THE INPUT -
════════════════

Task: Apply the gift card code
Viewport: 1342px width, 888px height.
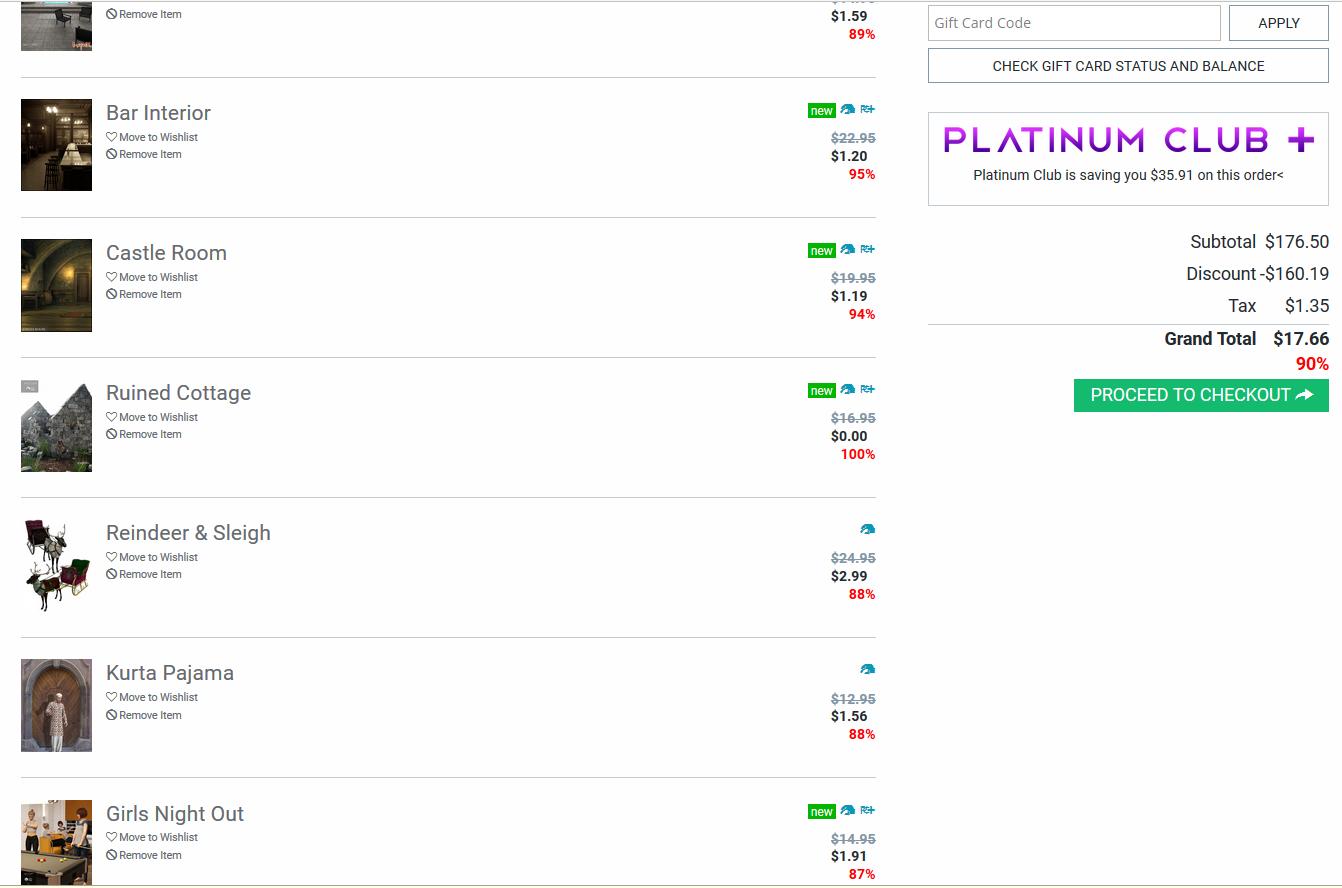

════════════════

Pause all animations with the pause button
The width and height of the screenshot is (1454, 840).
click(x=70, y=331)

════════════════

YOUR ASSIGNMENT -
Exact duplication is required for the lines above, from the line that contains "Task: Apply the gift card code" to the line that contains "Viewport: 1342px width, 888px height.", inclusive; omit all others.

WORKED SOLUTION -
Task: Apply the gift card code
Viewport: 1342px width, 888px height.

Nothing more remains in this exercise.